Would you reproduce the entries that follow exactly as they appear?

* * * * *

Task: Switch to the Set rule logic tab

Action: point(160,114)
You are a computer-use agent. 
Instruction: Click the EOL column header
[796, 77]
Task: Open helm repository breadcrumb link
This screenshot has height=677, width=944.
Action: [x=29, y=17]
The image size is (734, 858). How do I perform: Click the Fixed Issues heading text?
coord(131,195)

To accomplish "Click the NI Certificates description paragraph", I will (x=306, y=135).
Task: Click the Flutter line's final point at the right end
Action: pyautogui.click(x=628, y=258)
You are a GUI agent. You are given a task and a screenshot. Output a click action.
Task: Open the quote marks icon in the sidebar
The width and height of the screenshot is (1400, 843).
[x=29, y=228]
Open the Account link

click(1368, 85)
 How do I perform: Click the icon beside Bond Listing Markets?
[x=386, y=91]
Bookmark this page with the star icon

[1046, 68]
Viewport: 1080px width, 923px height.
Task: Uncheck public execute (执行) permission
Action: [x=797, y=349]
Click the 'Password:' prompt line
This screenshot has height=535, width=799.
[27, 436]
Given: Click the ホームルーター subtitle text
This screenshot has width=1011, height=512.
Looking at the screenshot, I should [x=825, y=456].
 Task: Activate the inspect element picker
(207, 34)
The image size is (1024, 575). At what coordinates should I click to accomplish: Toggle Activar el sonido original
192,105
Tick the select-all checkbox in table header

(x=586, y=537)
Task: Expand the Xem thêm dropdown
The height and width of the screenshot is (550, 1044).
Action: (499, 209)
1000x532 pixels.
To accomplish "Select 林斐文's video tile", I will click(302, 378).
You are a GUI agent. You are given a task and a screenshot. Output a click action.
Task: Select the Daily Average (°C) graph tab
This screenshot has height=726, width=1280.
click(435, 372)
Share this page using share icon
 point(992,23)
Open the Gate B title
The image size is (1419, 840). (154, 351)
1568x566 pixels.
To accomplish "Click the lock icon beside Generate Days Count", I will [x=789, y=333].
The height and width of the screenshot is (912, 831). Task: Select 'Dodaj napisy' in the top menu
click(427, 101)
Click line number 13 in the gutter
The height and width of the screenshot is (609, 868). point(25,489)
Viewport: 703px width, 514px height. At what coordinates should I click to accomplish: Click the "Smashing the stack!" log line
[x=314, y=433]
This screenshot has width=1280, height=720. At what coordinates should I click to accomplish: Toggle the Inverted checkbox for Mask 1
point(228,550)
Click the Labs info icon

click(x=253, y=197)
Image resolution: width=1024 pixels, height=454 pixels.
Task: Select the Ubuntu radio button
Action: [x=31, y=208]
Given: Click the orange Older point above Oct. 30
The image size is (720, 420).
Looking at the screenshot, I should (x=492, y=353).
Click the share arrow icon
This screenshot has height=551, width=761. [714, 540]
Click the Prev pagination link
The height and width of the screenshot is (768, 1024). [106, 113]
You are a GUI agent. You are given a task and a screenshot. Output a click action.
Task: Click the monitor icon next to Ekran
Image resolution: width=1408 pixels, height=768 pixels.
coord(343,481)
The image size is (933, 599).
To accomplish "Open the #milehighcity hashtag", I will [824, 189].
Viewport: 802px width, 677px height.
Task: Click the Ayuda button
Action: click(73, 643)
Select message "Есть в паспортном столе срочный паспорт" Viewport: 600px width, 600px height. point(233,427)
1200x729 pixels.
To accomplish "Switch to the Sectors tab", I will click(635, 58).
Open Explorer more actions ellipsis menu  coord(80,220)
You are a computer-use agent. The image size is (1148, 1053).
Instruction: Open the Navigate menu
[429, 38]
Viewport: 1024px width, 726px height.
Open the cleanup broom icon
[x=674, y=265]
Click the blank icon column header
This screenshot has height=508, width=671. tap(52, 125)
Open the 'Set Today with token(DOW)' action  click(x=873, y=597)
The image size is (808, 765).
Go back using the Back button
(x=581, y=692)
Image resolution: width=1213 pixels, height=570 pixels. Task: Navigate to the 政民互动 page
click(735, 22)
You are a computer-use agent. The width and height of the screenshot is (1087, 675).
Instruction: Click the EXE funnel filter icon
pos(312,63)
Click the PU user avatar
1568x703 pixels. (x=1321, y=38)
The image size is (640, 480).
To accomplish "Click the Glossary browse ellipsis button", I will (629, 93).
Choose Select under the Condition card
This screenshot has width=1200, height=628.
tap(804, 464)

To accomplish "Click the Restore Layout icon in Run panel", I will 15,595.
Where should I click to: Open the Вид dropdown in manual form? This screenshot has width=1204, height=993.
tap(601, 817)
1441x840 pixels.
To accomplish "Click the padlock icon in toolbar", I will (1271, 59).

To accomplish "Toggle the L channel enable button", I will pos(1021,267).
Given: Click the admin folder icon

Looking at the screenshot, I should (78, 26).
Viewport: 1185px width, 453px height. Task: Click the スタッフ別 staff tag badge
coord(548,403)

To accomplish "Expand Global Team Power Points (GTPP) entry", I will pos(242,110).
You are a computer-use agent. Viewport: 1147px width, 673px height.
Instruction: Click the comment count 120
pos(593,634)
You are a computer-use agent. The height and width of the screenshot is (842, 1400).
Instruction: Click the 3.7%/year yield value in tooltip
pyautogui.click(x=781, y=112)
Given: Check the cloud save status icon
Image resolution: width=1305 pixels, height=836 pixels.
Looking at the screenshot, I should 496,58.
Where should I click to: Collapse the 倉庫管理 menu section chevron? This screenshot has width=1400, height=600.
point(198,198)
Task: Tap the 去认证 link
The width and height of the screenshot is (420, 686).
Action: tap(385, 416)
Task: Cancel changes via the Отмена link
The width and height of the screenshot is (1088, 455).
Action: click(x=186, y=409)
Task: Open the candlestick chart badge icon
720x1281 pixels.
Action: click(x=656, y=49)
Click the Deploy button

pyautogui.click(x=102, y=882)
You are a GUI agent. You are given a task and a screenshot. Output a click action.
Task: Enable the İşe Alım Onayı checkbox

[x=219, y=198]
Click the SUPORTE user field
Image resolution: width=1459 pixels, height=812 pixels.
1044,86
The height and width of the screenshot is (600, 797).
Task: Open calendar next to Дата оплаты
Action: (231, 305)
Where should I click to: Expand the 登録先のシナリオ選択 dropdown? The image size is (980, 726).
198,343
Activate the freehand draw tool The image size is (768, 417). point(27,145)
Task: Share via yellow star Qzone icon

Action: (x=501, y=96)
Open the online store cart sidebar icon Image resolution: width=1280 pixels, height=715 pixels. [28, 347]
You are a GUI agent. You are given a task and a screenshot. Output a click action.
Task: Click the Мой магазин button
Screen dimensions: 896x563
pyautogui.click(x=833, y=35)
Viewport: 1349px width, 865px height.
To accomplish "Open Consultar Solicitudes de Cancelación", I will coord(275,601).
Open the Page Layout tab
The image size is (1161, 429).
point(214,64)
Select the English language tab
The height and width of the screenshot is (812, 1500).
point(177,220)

* * * * *

Task answer:
Task: Switch to the Set rule logic tab

Action: point(160,114)
You are a computer-use agent. 
Instruction: Click the EOL column header
[796, 77]
Task: Open helm repository breadcrumb link
This screenshot has height=677, width=944.
Action: [x=29, y=17]
The image size is (734, 858). How do I perform: Click the Fixed Issues heading text?
coord(131,195)

To accomplish "Click the NI Certificates description paragraph", I will (x=306, y=135).
Task: Click the Flutter line's final point at the right end
Action: pyautogui.click(x=628, y=258)
You are a GUI agent. You are given a task and a screenshot. Output a click action.
Task: Open the quote marks icon in the sidebar
The width and height of the screenshot is (1400, 843).
[x=29, y=228]
Open the Account link

click(1368, 85)
 How do I perform: Click the icon beside Bond Listing Markets?
[x=386, y=91]
Bookmark this page with the star icon

[1046, 68]
Viewport: 1080px width, 923px height.
Task: Uncheck public execute (执行) permission
Action: [x=797, y=349]
Click the 'Password:' prompt line
This screenshot has height=535, width=799.
[27, 436]
Given: Click the ホームルーター subtitle text
This screenshot has width=1011, height=512.
Looking at the screenshot, I should [x=825, y=456].
 Task: Activate the inspect element picker
(207, 34)
The image size is (1024, 575). At what coordinates should I click to accomplish: Toggle Activar el sonido original
192,105
Tick the select-all checkbox in table header

(x=586, y=537)
Task: Expand the Xem thêm dropdown
The height and width of the screenshot is (550, 1044).
Action: (499, 209)
1000x532 pixels.
To accomplish "Select 林斐文's video tile", I will click(302, 378).
You are a GUI agent. You are given a task and a screenshot. Output a click action.
Task: Select the Daily Average (°C) graph tab
This screenshot has height=726, width=1280.
click(435, 372)
Share this page using share icon
 point(992,23)
Open the Gate B title
The image size is (1419, 840). (154, 351)
1568x566 pixels.
To accomplish "Click the lock icon beside Generate Days Count", I will [x=789, y=333].
The height and width of the screenshot is (912, 831). Task: Select 'Dodaj napisy' in the top menu
click(427, 101)
Click line number 13 in the gutter
The height and width of the screenshot is (609, 868). point(25,489)
Viewport: 703px width, 514px height. At what coordinates should I click to accomplish: Click the "Smashing the stack!" log line
[x=314, y=433]
This screenshot has width=1280, height=720. At what coordinates should I click to accomplish: Toggle the Inverted checkbox for Mask 1
point(228,550)
Click the Labs info icon

click(x=253, y=197)
Image resolution: width=1024 pixels, height=454 pixels.
Task: Select the Ubuntu radio button
Action: [x=31, y=208]
Given: Click the orange Older point above Oct. 30
The image size is (720, 420).
Looking at the screenshot, I should (x=492, y=353).
Click the share arrow icon
This screenshot has height=551, width=761. [714, 540]
Click the Prev pagination link
The height and width of the screenshot is (768, 1024). [106, 113]
You are a GUI agent. You are given a task and a screenshot. Output a click action.
Task: Click the monitor icon next to Ekran
Image resolution: width=1408 pixels, height=768 pixels.
coord(343,481)
The image size is (933, 599).
To accomplish "Open the #milehighcity hashtag", I will [824, 189].
Viewport: 802px width, 677px height.
Task: Click the Ayuda button
Action: click(73, 643)
Select message "Есть в паспортном столе срочный паспорт" Viewport: 600px width, 600px height. point(233,427)
1200x729 pixels.
To accomplish "Switch to the Sectors tab", I will click(635, 58).
Open Explorer more actions ellipsis menu  coord(80,220)
You are a computer-use agent. The image size is (1148, 1053).
Instruction: Open the Navigate menu
[429, 38]
Viewport: 1024px width, 726px height.
Open the cleanup broom icon
[x=674, y=265]
Click the blank icon column header
This screenshot has height=508, width=671. tap(52, 125)
Open the 'Set Today with token(DOW)' action  click(x=873, y=597)
The image size is (808, 765).
Go back using the Back button
(x=581, y=692)
Image resolution: width=1213 pixels, height=570 pixels. Task: Navigate to the 政民互动 page
click(735, 22)
You are a computer-use agent. The width and height of the screenshot is (1087, 675).
Instruction: Click the EXE funnel filter icon
pos(312,63)
Click the PU user avatar
1568x703 pixels. (x=1321, y=38)
The image size is (640, 480).
To accomplish "Click the Glossary browse ellipsis button", I will (629, 93).
Choose Select under the Condition card
This screenshot has width=1200, height=628.
tap(804, 464)

To accomplish "Click the Restore Layout icon in Run panel", I will 15,595.
Where should I click to: Open the Вид dropdown in manual form? This screenshot has width=1204, height=993.
tap(601, 817)
1441x840 pixels.
To accomplish "Click the padlock icon in toolbar", I will (1271, 59).

To accomplish "Toggle the L channel enable button", I will pos(1021,267).
Given: Click the admin folder icon

Looking at the screenshot, I should (78, 26).
Viewport: 1185px width, 453px height. Task: Click the スタッフ別 staff tag badge
coord(548,403)

To accomplish "Expand Global Team Power Points (GTPP) entry", I will pos(242,110).
You are a computer-use agent. Viewport: 1147px width, 673px height.
Instruction: Click the comment count 120
pos(593,634)
You are a computer-use agent. The height and width of the screenshot is (842, 1400).
Instruction: Click the 3.7%/year yield value in tooltip
pyautogui.click(x=781, y=112)
Given: Check the cloud save status icon
Image resolution: width=1305 pixels, height=836 pixels.
Looking at the screenshot, I should 496,58.
Where should I click to: Collapse the 倉庫管理 menu section chevron? This screenshot has width=1400, height=600.
point(198,198)
Task: Tap the 去认证 link
The width and height of the screenshot is (420, 686).
Action: tap(385, 416)
Task: Cancel changes via the Отмена link
The width and height of the screenshot is (1088, 455).
Action: click(x=186, y=409)
Task: Open the candlestick chart badge icon
720x1281 pixels.
Action: click(x=656, y=49)
Click the Deploy button

pyautogui.click(x=102, y=882)
You are a GUI agent. You are given a task and a screenshot. Output a click action.
Task: Enable the İşe Alım Onayı checkbox

[x=219, y=198]
Click the SUPORTE user field
Image resolution: width=1459 pixels, height=812 pixels.
1044,86
The height and width of the screenshot is (600, 797).
Task: Open calendar next to Дата оплаты
Action: (231, 305)
Where should I click to: Expand the 登録先のシナリオ選択 dropdown? The image size is (980, 726).
198,343
Activate the freehand draw tool The image size is (768, 417). point(27,145)
Task: Share via yellow star Qzone icon

Action: (x=501, y=96)
Open the online store cart sidebar icon Image resolution: width=1280 pixels, height=715 pixels. [28, 347]
You are a GUI agent. You are given a task and a screenshot. Output a click action.
Task: Click the Мой магазин button
Screen dimensions: 896x563
pyautogui.click(x=833, y=35)
Viewport: 1349px width, 865px height.
To accomplish "Open Consultar Solicitudes de Cancelación", I will coord(275,601).
Open the Page Layout tab
The image size is (1161, 429).
point(214,64)
Select the English language tab
The height and width of the screenshot is (812, 1500).
point(177,220)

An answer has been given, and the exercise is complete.